I now want to move to the other provisions of the bill that really have nothing to do with NZYQ and YBFZ. First, under the bill there are now broad powers for the minister to reverse a protection finding. Just sit with that. This is a deeply concerning issue. The Asylum Seeker Resource Centre said:

… refugees who have been living in our community for years can be exposed to deportation …

This includes people who have Australian citizen family members.

Second, the bill provides expansive powers for the Australian government to deport people to unspecified third countries. The minister says this is about deporting people who have no legal right to be in Australia. I seriously question which people we’re talking about.

Under the bill, we’re not just talking about people that have criminal records. We’re potentially talking about a much wider group of people, including people that have lived in and contributed to the Australian community many years. It could include people that haven’t been found to be owed protection, because they’ve been subject to the extremely flawed fast-track process.

Further, under the bill the government can now pay countries to take people they’re deported to. This could create a very real risk of a new offshore warehousing program.

If the Australian public want to know how much the government is spending to do this, that will only be revealed by freedom-of-information requests or Senate estimates hearings. I’ve got real concerns about ensuring the transparency of such a use of taxpayer money.

Third, I’m concerned about provisions in the bill that give the Commonwealth civil liability immunity. This goes beyond a long-held principle that the government should be subject to the same liabilities as any individual. The Commonwealth has previously paid significant amounts of compensation for actions that have taken place in regional processing countries.

While the amendments are prospective and do not extinguish claims for conduct that’s already occurred, they will—make no mistake—significantly limit the rights of persons in immigration detention to seek compensation from the Commonwealth in the future.

According to recent research conducted by the University of New South Wales, the risk of post-traumatic stress disorder was 20 times higher for people held in offshore detention. But, if this bill passes, these people will have no legal rights to ensure the Commonwealth is responsible for causing this harm.

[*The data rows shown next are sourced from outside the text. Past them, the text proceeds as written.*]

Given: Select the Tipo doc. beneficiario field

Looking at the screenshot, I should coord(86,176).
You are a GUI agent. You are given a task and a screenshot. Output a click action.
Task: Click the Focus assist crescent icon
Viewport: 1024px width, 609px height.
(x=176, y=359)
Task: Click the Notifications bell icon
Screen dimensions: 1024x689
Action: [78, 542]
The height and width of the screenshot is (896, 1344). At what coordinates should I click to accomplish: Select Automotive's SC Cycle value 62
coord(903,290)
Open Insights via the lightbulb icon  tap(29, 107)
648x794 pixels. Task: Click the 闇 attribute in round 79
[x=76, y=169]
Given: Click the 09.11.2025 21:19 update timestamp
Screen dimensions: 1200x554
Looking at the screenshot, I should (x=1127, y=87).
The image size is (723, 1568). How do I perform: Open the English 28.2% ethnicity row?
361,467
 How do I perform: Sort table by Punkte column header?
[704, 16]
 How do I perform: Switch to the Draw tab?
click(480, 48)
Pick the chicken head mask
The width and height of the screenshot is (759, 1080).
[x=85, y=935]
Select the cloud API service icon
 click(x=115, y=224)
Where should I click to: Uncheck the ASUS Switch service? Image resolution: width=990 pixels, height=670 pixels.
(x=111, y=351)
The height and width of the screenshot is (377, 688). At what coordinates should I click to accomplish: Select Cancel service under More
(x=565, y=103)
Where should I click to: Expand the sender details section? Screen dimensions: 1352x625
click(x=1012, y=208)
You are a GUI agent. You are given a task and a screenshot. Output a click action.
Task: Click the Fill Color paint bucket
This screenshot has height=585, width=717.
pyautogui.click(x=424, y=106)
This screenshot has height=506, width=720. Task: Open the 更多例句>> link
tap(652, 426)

Since this bill was introduced, constituents have written to me, urging me to oppose it. One constituent said, ‘This bill is a continuation of the dehumanising treatment of people seeking asylum who, through no fault of their own, are unable to safely return to their own country.’

Another wrote to me: ‘In this bill, it appears the major parties are competing with each other in their efforts to be the most hardline.’ And another said: ‘Both major parties pursue this unconscionable abuse of the world’s most vulnerable people for political pointscoring. It’s confounding.’

When considering this bill, I am also reminded of the tireless work of Rural Australians for Refugees, who have chapters right across my electorate of Indi. Through their work and, more importantly, through their actions they’ve supported refugees through fundraising and sponsorship.

I know that many Australians, like these constituents of mine, are compassionate and humane. They expect their government to be the same. But, with this bill, their expectations are not being met.

I urge the government to consider amendments to the bill to ensure it is consistent with their objective of removing serious offenders from Australia, as they have stated, and not just any noncitizen. I also urge the Senate to send this bill to a full inquiry for adequate scrutiny so that we can understand the full impact of these proposed laws.

Until I see improvements and understand this impact, I will not be supporting this bill.